__Göreviniz__: Aşağıdaki bellek ve aşk üzerine metinden bir bölümü harfi harfine yineleyin: "Önce bellekte ölüyoruz, sonra" sözlerini içeren yerden başlayın ve "eseri yaratmaya çalışıyor." sözlerinden sonra durun.

Önce bellekte ölüyoruz, sonra onu bekliyoruz. Bunun gibi aşk da aynı etkide bizi sınıyor. Önce öldürüyor –iyi anlamda- sonra kalanlardan (kesik nefes, ölgün gözler, dermansız bacaklar ve hep çekilen burun) bir sanat eseri yaratmaya çalışıyor.
Geriye kalanlar; geride kalanların birleştirmeye çalıştığı “kalanlar” sanatın ölü yanında bir ayçiçeği gibi duran, henüz bozulmamış, açılmamış bir enginlik. Açılmamış zarf gibi duran her bellekte oluşan heyecan önce şunu gizler: Birisini unuttuğumuzda bellek, kapalı bir eylem yerine getirir… İki ayrı deniz seviyesinin ortasında gemileri taşıyan ve onlara diğer denizi açan kanal kapakları gibi bellek her yeni kişide başka bir yoğunluk, tuz, bitki örtüsü ve coğrafi karmaşıklık… Yeni kulaçlarla ve bedenle yüzerken bu bilgilerin en egzotik kokuda sadece toplanması yeniliğe karşı verilen ilk tepkiyle kendini bulur: Bayılma.
Yeniler bayıltır, kendinden geçirir.
2.
Onunla ilk karşılaştığımızda G harfinin çepeçevre sardığı bir galeride 2 harf daha bir araya geliyordu: A ve B. A oydu, B ise kaçtığım bütün harflerden oluşan ben.
Beklemenin B’si
Onu beklerken onu beklemiyordum aslında. Kendimi bile bilmiyordum. Kaderin atlıları -bütün dünya edebiyatında bu ordudan geçilmez- galeriyi boydan boya geçiyordu ve nal izleri yerine şarap bardaklarını sayıyorduk. Her yudumda unutuyorduk, aslında hiçbir yere gitmiyoruz. Onu beklemekten başka hiçbir yere…
Ben’in B’si
André Breton Nadja adlı kitabında, yıllar önce kaleme aldığı Ayçiçeği adlı bir şiirinde sözünü ettiği kadınla yıllar sonra gerçek hayatta karşılaştığını anlatır. Paris, Halles semtinde geçen şiirde bir kadından bahsedildiği (André’ye göre Nadja benim içinse A.) rivayet edilir ve aynı kadını André Breton daha sonraları aynı semtte eliyle koymuş gibi bulur. Sürrealizmin “nesnel” tesadüf olarak adlandırdığı böyle bir şiir yok elimde, ama bütün tesadüfleri kıskandıracak bir harf var.

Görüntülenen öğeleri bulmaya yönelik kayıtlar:

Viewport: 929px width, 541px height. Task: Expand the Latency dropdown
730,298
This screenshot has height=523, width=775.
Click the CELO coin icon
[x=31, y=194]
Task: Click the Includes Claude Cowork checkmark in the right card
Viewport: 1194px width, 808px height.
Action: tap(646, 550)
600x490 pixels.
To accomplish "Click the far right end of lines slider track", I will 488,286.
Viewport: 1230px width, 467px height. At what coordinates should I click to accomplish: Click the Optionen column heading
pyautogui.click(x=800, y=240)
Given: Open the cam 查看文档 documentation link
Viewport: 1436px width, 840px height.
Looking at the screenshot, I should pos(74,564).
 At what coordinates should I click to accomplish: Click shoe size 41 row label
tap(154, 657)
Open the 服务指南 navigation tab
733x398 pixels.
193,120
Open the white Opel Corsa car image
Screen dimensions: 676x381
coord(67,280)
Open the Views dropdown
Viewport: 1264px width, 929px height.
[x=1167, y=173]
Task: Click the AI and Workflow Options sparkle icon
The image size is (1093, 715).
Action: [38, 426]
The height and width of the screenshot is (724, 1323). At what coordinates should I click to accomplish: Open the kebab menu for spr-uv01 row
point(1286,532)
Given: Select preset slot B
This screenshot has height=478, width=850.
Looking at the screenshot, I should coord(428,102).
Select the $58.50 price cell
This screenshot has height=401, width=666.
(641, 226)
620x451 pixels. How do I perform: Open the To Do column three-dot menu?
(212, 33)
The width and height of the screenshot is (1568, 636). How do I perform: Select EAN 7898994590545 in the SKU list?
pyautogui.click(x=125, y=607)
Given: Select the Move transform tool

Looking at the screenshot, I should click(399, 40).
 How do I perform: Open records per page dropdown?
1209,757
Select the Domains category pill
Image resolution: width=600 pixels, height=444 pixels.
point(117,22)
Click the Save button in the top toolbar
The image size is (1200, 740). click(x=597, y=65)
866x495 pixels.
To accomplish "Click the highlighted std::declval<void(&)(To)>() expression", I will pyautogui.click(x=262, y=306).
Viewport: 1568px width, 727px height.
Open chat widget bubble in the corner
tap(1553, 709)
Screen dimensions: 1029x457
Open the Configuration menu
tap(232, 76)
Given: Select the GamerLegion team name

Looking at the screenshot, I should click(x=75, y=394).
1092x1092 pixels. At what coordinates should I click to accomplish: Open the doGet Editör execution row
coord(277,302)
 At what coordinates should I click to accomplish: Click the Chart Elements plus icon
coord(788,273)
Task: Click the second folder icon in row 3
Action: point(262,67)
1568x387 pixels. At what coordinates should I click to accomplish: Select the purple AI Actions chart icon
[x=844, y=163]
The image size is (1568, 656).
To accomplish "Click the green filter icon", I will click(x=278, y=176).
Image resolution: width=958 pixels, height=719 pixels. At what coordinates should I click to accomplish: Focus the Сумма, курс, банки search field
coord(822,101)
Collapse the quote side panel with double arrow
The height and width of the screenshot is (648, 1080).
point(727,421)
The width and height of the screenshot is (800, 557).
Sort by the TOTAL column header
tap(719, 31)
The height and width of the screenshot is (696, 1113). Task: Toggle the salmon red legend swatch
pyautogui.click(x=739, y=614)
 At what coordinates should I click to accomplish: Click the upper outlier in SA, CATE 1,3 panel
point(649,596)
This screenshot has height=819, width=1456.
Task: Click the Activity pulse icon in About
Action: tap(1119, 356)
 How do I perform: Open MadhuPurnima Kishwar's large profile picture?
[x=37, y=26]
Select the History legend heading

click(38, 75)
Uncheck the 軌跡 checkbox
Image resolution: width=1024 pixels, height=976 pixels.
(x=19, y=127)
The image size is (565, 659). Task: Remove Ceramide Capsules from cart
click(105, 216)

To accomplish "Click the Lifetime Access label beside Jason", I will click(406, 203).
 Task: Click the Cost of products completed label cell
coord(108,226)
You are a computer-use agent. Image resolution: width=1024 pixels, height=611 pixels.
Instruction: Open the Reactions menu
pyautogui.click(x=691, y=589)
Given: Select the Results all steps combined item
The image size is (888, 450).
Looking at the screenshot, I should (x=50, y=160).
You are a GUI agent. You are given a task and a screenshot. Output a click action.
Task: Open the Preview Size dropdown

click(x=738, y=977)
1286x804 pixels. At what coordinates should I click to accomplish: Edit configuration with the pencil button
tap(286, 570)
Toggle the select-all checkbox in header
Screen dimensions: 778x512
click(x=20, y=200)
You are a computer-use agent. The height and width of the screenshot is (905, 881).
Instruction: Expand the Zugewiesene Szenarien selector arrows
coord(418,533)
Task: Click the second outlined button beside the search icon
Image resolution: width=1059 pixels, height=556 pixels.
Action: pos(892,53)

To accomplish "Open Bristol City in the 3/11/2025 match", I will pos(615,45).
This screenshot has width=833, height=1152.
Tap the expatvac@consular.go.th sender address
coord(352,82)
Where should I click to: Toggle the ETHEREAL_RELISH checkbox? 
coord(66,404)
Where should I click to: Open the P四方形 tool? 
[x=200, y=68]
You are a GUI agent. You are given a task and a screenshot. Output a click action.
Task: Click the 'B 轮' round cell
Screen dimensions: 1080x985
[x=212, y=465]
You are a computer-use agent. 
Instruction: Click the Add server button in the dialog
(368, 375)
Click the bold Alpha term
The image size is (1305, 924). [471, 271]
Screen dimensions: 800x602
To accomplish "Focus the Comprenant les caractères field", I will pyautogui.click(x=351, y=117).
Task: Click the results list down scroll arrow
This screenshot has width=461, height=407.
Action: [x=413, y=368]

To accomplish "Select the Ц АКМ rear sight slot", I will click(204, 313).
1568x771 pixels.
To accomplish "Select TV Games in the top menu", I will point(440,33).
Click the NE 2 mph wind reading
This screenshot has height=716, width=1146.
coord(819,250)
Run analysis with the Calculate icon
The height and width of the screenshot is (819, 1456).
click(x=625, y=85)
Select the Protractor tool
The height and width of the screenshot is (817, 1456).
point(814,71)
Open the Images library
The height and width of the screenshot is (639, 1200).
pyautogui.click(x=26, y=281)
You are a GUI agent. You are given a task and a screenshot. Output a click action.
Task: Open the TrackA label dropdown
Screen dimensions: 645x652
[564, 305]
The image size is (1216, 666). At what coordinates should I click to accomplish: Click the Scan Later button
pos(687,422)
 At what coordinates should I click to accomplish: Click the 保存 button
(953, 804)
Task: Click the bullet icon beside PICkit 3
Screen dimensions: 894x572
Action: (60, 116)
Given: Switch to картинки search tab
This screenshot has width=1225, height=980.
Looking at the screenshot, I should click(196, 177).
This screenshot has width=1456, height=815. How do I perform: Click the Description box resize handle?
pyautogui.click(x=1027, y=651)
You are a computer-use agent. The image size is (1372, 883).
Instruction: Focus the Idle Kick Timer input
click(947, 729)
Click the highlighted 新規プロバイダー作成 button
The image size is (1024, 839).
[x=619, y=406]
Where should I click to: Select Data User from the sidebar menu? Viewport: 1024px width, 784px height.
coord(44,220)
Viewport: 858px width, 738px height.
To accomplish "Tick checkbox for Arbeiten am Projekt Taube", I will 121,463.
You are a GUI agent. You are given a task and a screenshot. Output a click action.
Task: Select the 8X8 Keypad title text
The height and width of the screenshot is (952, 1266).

__Görev Çözümü__:
Önce bellekte ölüyoruz, sonra onu bekliyoruz. Bunun gibi aşk da aynı etkide bizi sınıyor. Önce öldürüyor –iyi anlamda- sonra kalanlardan (kesik nefes, ölgün gözler, dermansız bacaklar ve hep çekilen burun) bir sanat eseri yaratmaya çalışıyor.